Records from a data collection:
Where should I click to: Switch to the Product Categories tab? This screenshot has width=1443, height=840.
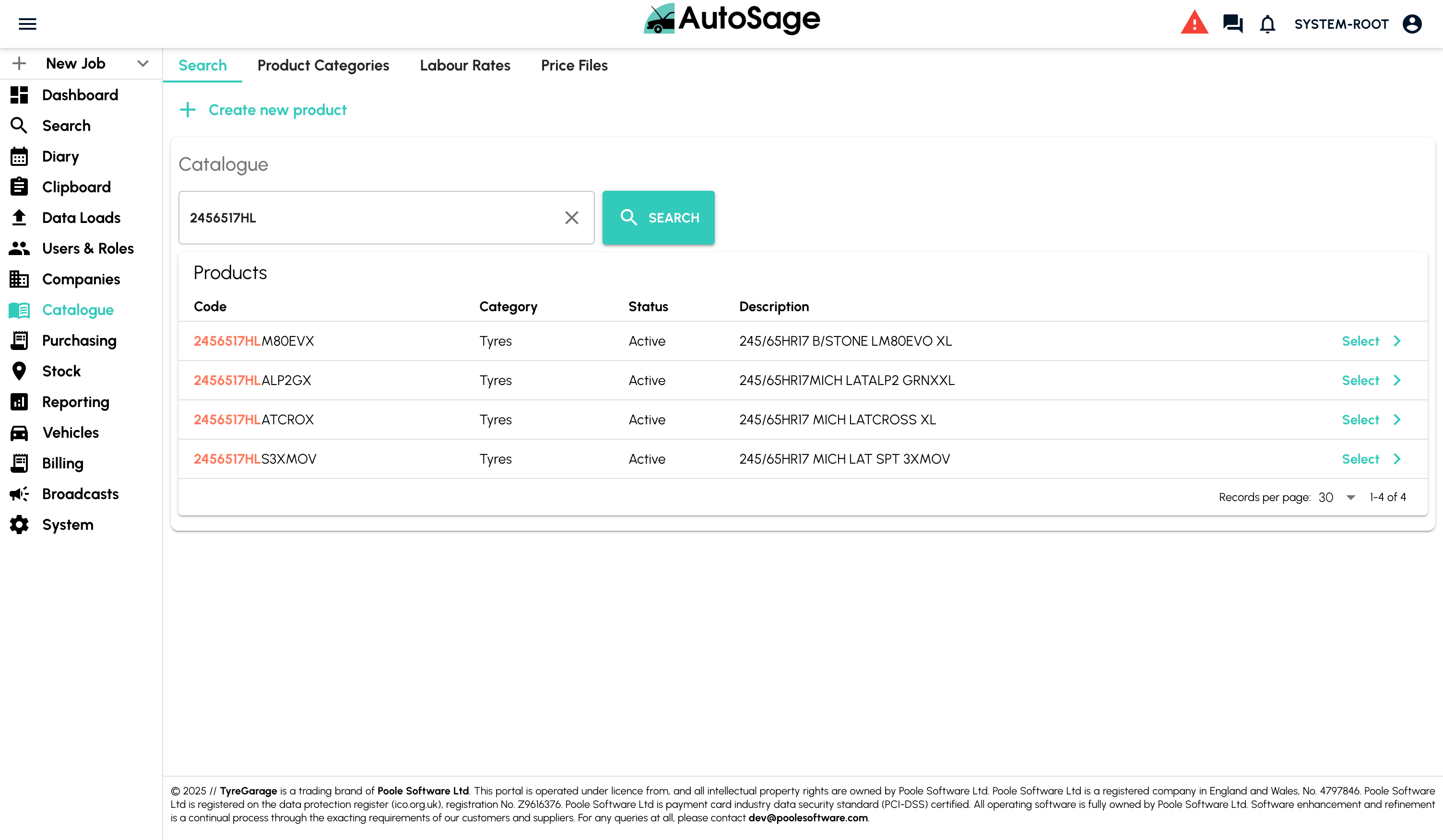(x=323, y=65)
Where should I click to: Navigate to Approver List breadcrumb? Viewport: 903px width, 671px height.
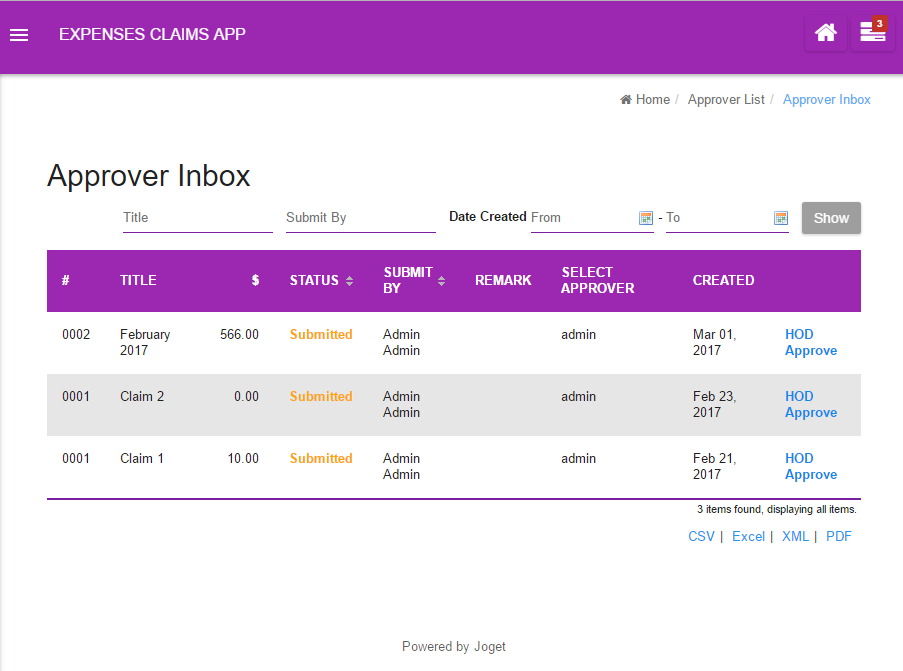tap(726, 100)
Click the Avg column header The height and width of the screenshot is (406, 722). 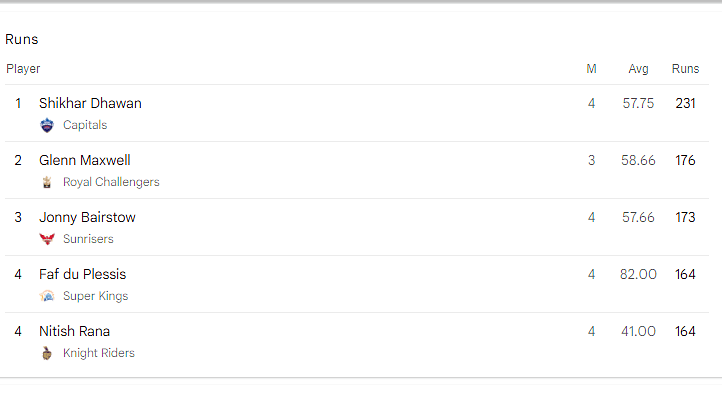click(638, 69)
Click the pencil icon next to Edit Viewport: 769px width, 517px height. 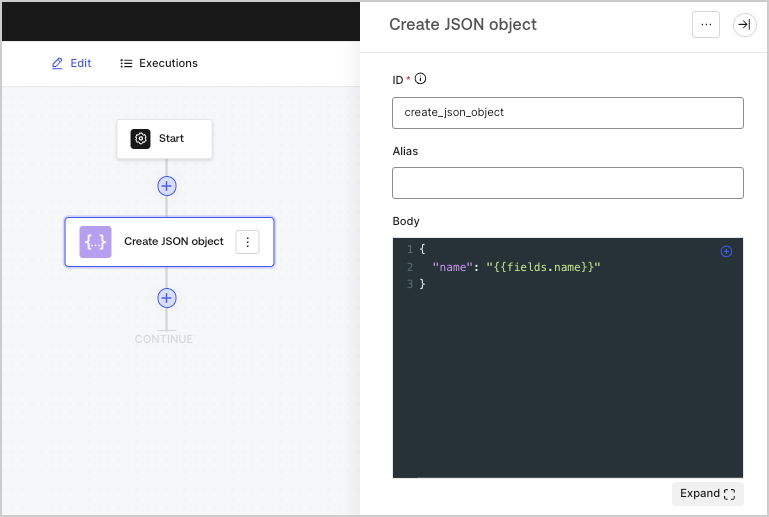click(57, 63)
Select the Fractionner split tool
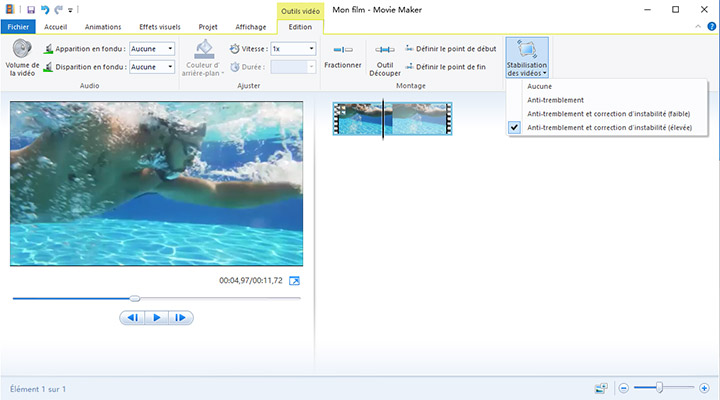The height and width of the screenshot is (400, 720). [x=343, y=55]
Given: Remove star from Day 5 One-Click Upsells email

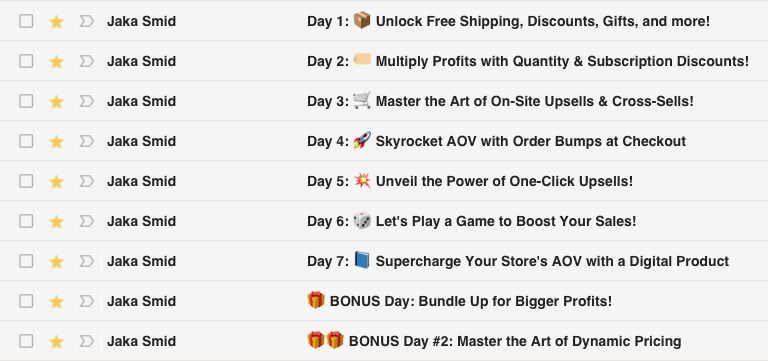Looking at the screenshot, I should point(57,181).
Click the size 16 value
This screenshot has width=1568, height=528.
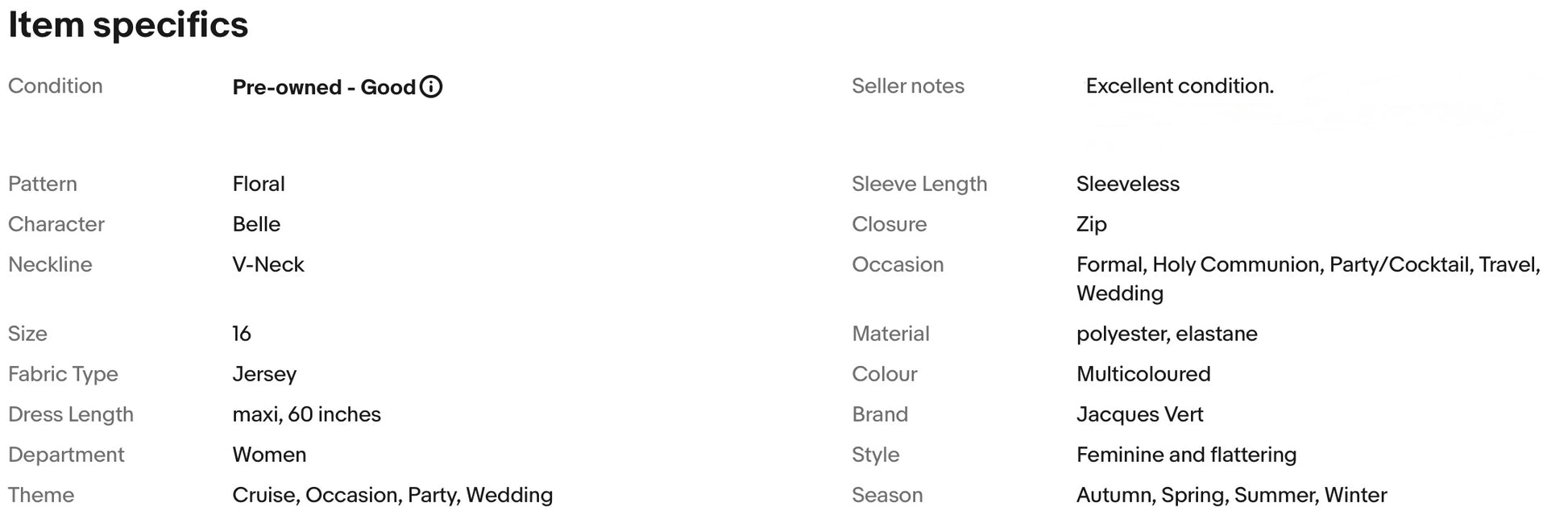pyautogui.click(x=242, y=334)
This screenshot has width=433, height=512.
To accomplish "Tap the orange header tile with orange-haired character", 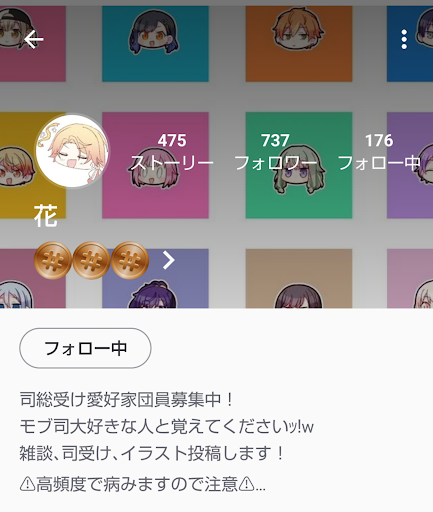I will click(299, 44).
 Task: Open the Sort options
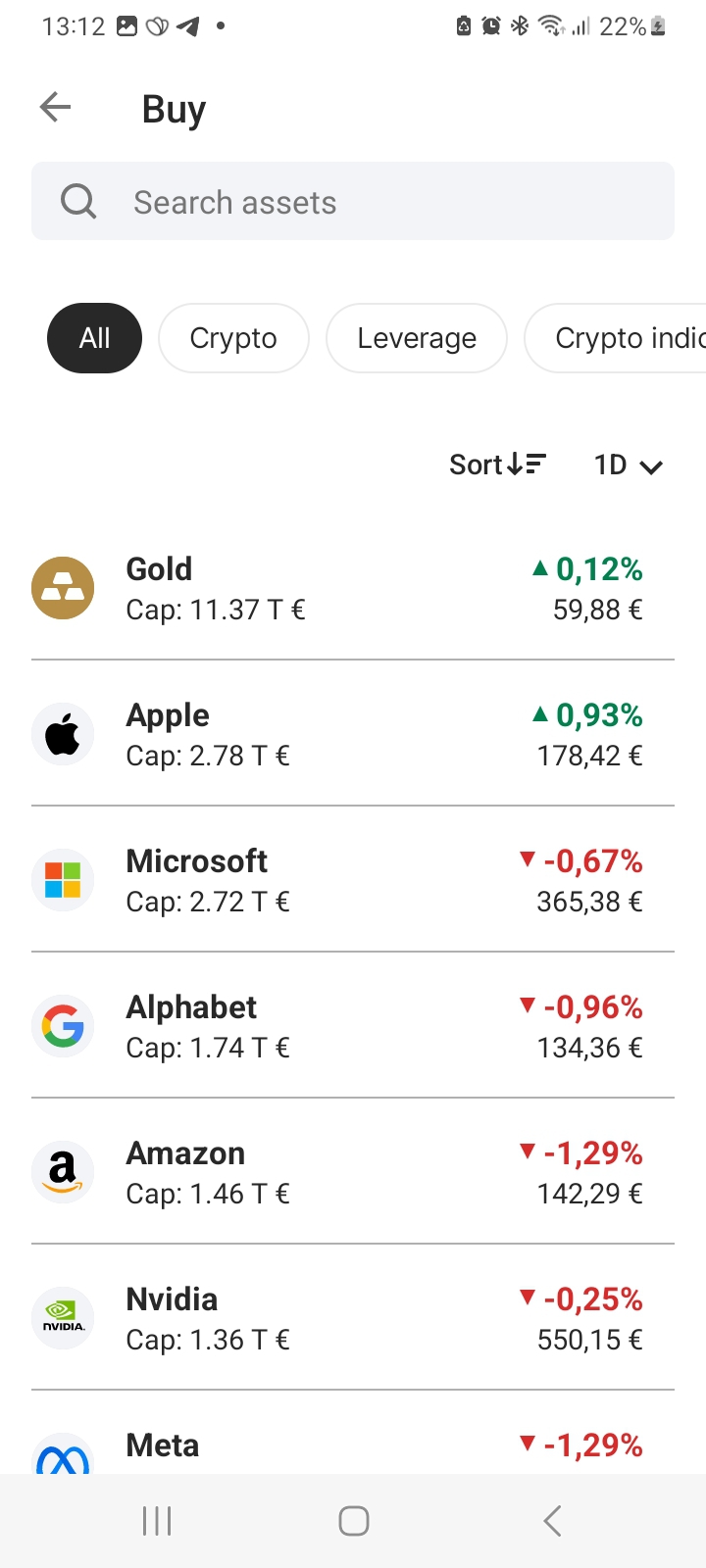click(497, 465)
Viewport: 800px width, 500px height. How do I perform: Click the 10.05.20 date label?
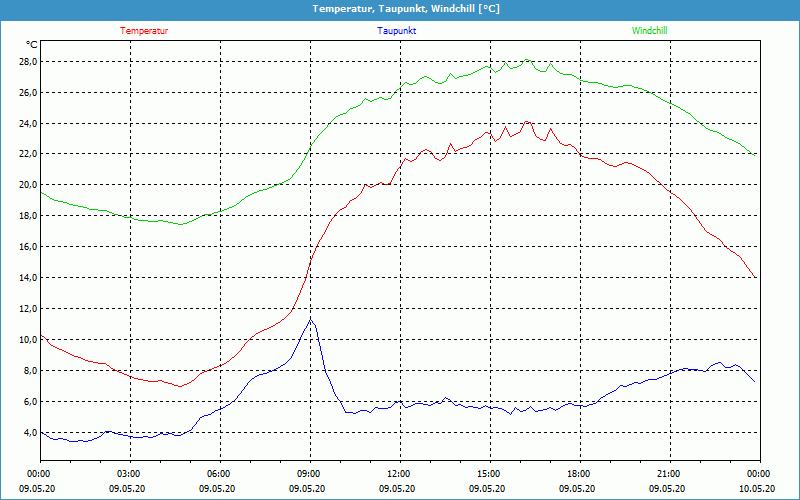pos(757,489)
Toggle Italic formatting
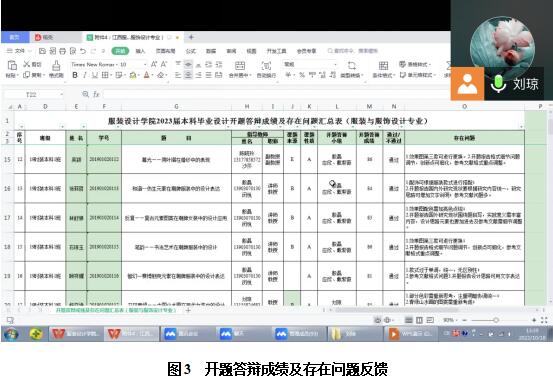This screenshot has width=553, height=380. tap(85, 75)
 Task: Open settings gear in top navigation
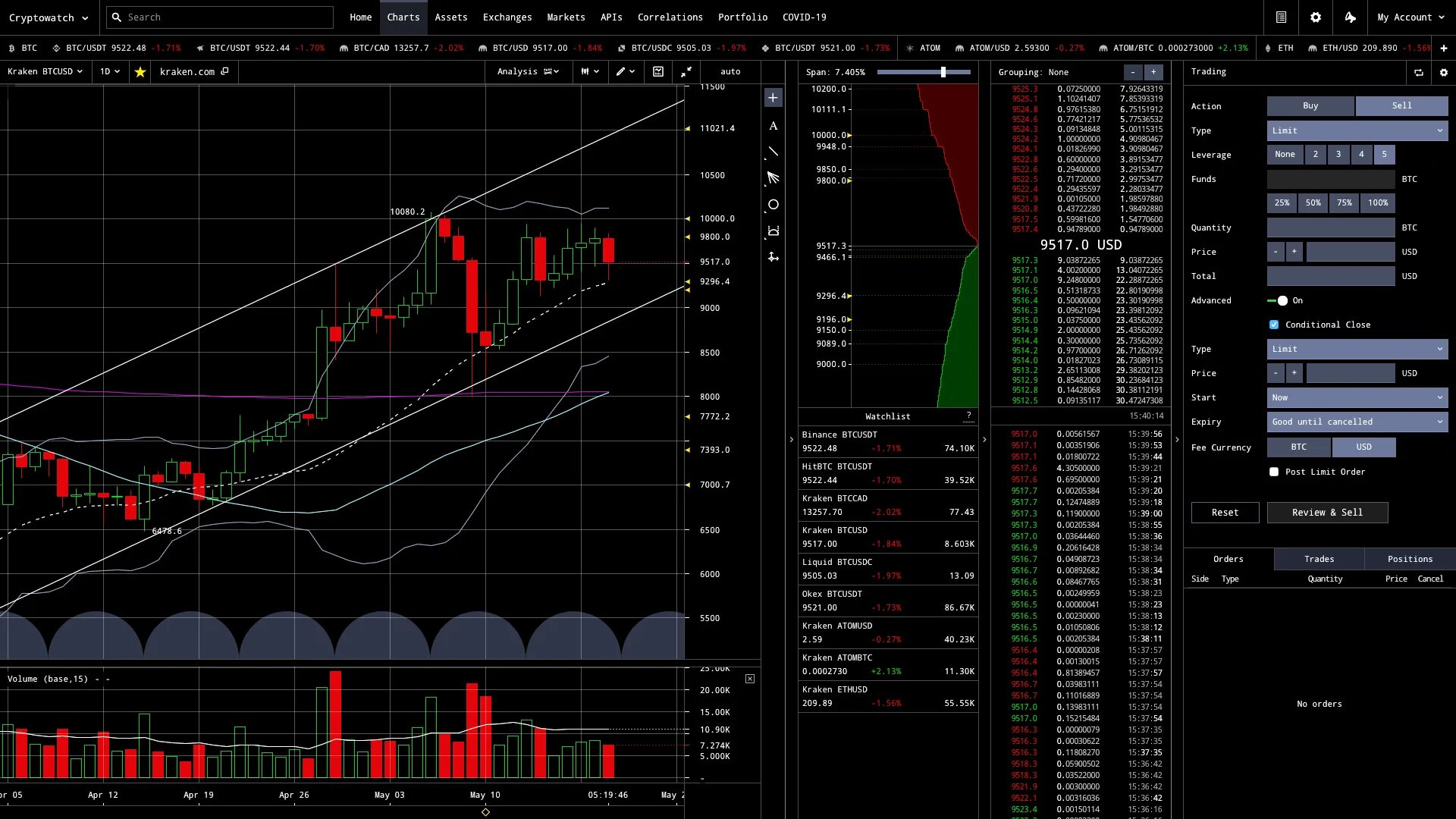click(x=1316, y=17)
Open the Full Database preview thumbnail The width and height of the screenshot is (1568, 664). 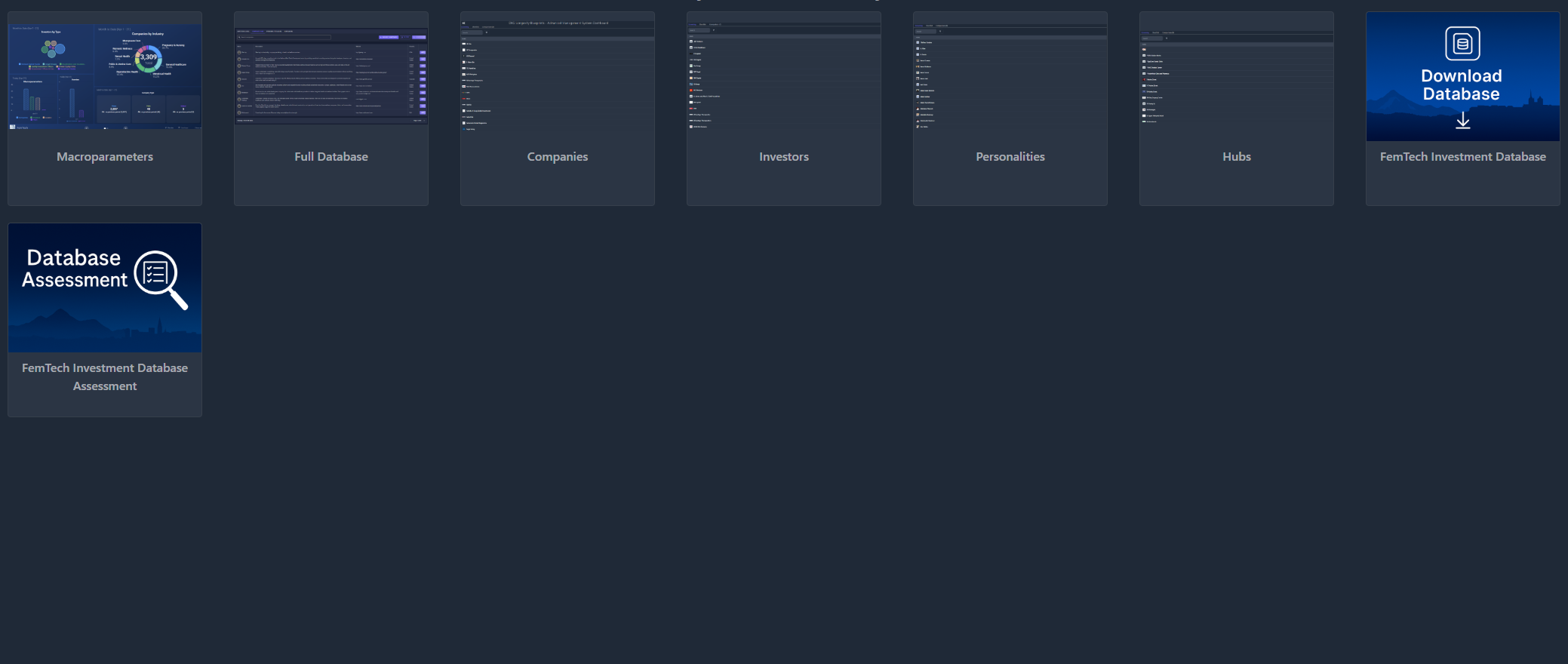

— Goal —
Please write out everything in the records above from the line containing "Task: Open the Sort options" down to the end of the records, word for word. Leave the pictures out of your answer.

— Exercise solution —
 Task: Open the Sort options
click(497, 465)
Viewport: 800px width, 500px height. How do I perform: Click the 10.05.20 date label?
pos(757,489)
Toggle Italic formatting
This screenshot has width=553, height=380. tap(85, 75)
 Task: Open settings gear in top navigation
click(x=1316, y=17)
Open the Full Database preview thumbnail The width and height of the screenshot is (1568, 664). 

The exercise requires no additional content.